___ Extracted records

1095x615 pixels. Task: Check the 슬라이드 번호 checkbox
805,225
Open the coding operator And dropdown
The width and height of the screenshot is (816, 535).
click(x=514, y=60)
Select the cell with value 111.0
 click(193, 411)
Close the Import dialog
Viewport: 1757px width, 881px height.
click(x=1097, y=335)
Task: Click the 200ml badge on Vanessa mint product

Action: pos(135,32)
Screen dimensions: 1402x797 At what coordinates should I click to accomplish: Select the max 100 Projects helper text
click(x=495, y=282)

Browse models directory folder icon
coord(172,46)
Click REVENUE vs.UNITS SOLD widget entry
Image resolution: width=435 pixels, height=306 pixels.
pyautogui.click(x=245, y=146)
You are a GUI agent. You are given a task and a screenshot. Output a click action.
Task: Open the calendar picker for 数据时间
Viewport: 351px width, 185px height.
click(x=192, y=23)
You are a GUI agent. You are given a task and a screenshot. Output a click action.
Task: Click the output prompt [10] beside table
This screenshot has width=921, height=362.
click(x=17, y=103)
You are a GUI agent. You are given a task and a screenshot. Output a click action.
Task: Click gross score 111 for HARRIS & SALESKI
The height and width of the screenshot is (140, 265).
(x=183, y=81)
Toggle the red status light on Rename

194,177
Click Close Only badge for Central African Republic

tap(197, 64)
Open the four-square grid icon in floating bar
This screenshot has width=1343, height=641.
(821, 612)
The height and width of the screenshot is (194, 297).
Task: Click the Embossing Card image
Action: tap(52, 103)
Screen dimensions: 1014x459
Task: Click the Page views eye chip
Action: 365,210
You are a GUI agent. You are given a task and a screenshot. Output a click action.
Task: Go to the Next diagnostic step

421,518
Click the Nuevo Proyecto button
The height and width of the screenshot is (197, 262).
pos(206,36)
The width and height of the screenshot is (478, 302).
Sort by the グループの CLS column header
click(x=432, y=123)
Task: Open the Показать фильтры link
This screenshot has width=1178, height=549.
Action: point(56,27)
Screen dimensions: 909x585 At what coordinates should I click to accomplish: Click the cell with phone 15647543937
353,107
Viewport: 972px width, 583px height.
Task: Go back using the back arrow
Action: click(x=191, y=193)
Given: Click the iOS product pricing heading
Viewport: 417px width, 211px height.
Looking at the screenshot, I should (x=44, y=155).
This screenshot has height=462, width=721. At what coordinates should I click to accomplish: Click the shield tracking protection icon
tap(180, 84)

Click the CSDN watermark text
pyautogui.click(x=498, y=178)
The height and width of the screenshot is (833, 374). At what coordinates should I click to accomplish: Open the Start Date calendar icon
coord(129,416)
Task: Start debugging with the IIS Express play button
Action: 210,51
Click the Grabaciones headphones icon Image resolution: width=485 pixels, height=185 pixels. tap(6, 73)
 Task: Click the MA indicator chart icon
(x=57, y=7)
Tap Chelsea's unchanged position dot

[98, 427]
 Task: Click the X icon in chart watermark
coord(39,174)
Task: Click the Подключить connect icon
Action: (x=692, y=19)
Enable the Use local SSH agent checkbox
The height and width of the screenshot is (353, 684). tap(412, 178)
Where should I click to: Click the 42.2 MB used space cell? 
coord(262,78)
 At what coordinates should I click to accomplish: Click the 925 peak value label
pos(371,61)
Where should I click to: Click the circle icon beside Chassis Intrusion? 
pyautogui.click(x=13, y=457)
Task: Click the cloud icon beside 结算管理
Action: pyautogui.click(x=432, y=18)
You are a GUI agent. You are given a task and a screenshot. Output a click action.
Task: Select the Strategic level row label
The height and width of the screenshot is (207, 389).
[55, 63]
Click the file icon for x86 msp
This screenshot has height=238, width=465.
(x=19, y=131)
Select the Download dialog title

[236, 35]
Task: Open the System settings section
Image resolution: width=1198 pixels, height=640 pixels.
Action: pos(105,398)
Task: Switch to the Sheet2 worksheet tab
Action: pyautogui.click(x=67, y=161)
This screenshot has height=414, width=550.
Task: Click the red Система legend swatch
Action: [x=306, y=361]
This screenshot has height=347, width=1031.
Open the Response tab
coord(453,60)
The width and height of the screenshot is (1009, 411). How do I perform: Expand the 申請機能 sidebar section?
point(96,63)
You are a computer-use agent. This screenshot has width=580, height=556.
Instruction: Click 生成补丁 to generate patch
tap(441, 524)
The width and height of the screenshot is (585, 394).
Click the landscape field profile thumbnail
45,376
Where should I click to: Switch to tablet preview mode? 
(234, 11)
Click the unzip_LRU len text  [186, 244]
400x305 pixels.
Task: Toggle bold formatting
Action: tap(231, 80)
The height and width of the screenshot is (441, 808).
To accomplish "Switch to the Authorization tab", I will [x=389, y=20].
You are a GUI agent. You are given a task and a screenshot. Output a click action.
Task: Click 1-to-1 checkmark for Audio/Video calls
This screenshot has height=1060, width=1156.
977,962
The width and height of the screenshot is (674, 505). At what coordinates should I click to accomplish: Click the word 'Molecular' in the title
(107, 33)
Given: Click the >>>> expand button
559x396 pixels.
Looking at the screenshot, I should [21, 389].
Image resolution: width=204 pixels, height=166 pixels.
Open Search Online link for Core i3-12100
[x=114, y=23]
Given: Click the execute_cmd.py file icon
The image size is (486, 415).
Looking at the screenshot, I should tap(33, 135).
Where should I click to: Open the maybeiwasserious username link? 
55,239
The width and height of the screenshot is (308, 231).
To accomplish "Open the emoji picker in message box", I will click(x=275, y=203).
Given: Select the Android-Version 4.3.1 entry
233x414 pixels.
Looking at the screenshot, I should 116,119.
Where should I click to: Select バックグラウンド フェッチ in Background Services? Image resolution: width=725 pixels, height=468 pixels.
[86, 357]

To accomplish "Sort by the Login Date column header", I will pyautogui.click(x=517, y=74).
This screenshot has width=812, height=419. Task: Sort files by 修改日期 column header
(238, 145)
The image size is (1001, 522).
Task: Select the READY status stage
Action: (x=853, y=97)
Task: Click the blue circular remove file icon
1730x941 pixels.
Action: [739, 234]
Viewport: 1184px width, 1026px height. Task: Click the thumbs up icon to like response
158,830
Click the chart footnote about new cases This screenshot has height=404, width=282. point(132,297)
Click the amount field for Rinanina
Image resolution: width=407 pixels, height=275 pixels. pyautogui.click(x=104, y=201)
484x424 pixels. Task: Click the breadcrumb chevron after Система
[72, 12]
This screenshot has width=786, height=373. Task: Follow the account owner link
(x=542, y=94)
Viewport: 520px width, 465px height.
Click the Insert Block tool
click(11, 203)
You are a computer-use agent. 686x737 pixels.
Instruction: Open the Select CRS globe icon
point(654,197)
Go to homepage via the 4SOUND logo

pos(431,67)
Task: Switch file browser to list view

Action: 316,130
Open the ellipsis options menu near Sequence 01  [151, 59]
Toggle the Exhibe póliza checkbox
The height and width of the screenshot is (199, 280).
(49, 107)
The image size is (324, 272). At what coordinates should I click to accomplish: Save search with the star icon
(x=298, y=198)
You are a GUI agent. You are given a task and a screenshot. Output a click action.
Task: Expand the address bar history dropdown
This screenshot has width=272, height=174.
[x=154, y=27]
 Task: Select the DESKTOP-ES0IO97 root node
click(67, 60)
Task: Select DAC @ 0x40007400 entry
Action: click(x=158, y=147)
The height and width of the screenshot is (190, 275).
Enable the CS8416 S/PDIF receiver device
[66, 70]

______

Return from the data every line that holds "will".

To accomplish "Switch to the Authorization tab", I will [x=389, y=20].
To accomplish "Open the emoji picker in message box", I will click(x=275, y=203).
To accomplish "Sort by the Login Date column header", I will pyautogui.click(x=517, y=74).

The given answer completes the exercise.